Introduction and Motivation
The future of AI is largely believed to be multi-modal— instead of acting on only text, or only images, or only sounds, future AI would be able to interact with all of these in all just one model. DeepMind tries to achieve that in Gato, “a generalist agent”.
Motivation: Larger, more general, models tend to outperform specific, smaller ones with enough data. Can there be a generalist agent that is capable of a number of tasks, and can be adapted in a little data to be capable of an even larger number of tasks?
Development Details
Core guiding principle: Train Gato on the widest variety of data possible. Convert all data into a flat sequence and train on it, much like a LLM.
One of the goals is to maximize “out of distribution transfer” — being able to learn tasks outside of its training distribution faster.
The agent is finally used as a control policy — it accepts some “fixed prompt” (unchanging environment data) and an additional prompt (“observations”), predicts an action, which is used to update the environment and get the next observation.
The data distribution is very heavily skewed to learning in 2D and 3D control environments, with only about 15% being text and images.
Evaluation
The biggest complaint levied against Gato is that it’s results feel somewhat subpar, compared to the latest advances in each of the specific fields it attempts to generalize over.
Here are Gato’s (less than stellar) attempts to caption images:
But Gato is quite impressive in robotic tasks. The statistics below say that Gato is roughly 50% as well as expert demonstrations.
Also realize that Gato is significantly larger than the baseline (BC-IMP) comparison in terms of parameters or training data. This is therefore somewhat of an unfair comparison.

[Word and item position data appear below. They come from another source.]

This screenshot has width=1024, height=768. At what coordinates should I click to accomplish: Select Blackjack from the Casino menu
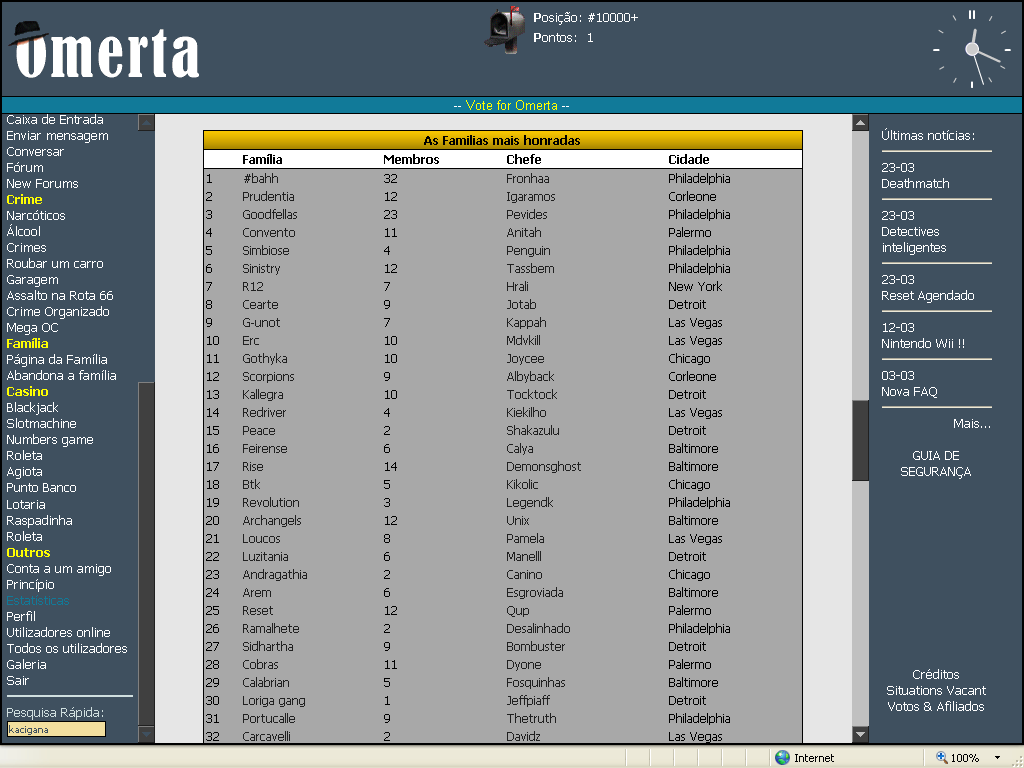(x=32, y=408)
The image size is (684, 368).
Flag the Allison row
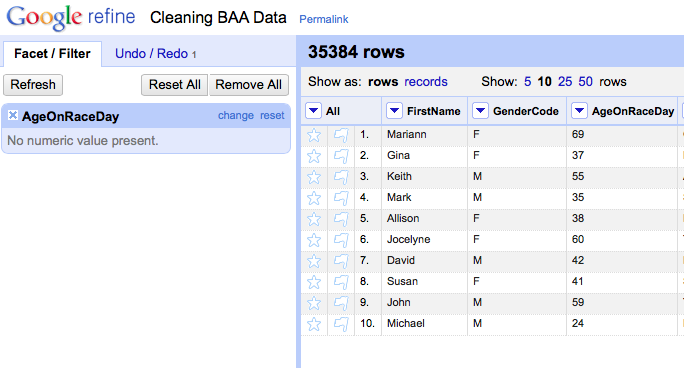pos(341,219)
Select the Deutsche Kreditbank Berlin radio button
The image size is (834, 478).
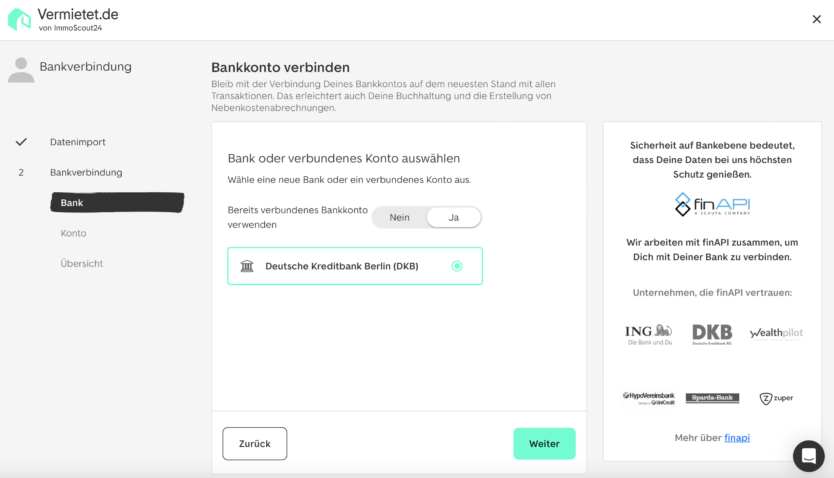click(x=457, y=266)
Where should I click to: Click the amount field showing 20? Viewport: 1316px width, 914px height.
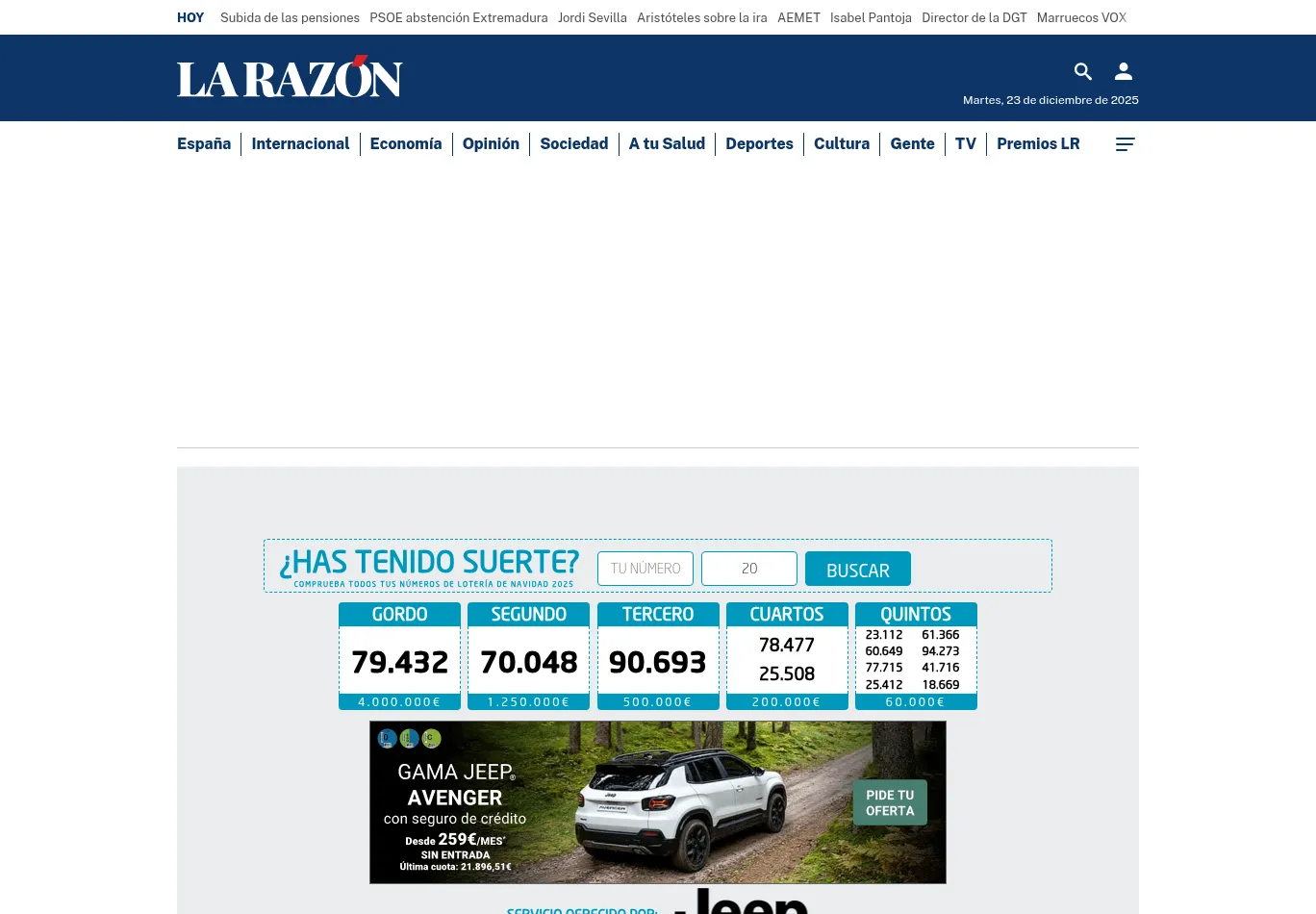(749, 569)
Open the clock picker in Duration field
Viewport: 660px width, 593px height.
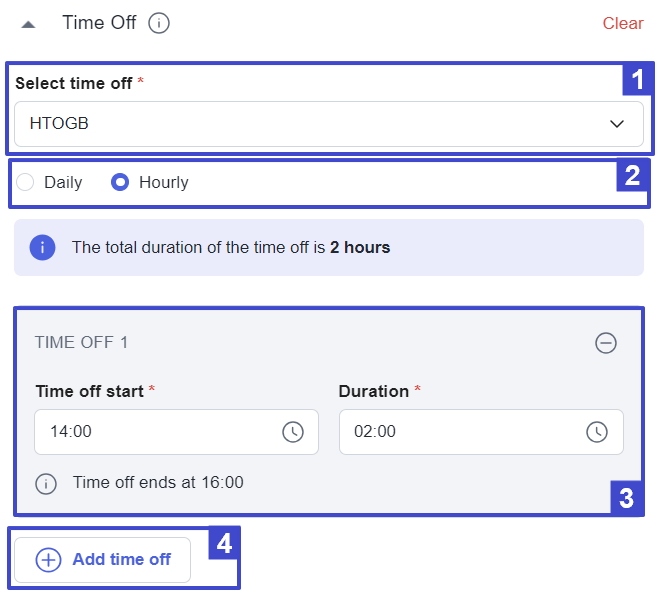(x=597, y=432)
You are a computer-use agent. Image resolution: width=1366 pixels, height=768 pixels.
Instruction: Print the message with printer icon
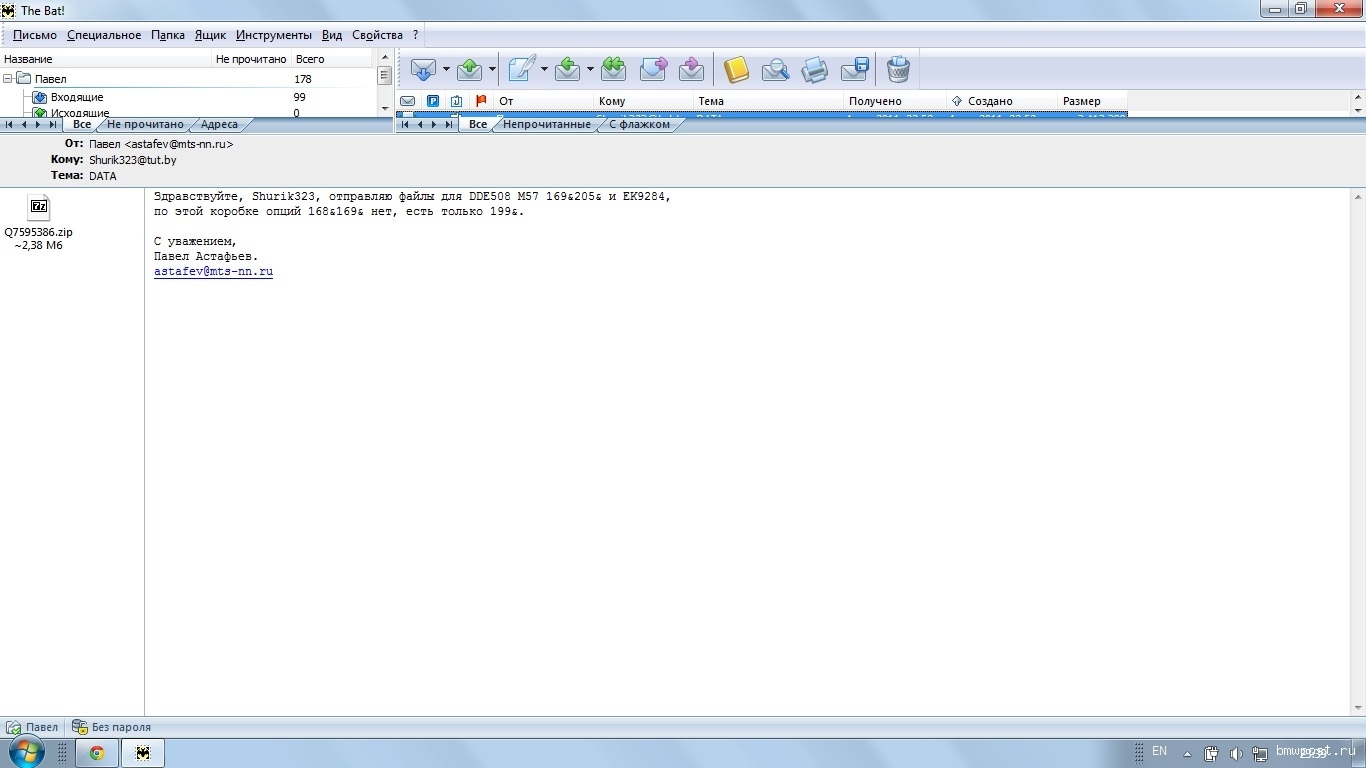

The hope with Gato was that there would be positive transfer— seeing a lot of different tasks would help fulfill specific tasks easier. The data seems to suggest like this isn’t the result.
Instead, some of this data suggests that there could be negative transfer — generalizing making it harder to perform specific tasks. Note some “all data” does worse than “same domain only data” below:
Limitations and Future Work
Gato does not yet output image tokens or non-textual observations, but there is no reason it could not do so.
Gato learns using imitation learning, and thus relies heavily on high-quality expert demonstration data for a vast majority of its tasks.
The model currently has a prompt length limited to 1024 tokens. As mentioned previously, when the model is used as an RL agent, this is often a bottleneck.
In a lot of the comparisons to baseline, the size of the baseline model is not mentioned, which could make any comparisons unfair.
The paper also does not explicitly highlight the potential “negative transfer” of the model — the data that suggests such negative effects can only be found in the appendix of the paper.
While I appreciate the motivation of the paper, I think it makes the crucial error of attempting to brush over weaknesses to highlight it’s strengths (something very common in CS research). I am not the biggest fan of such an approach.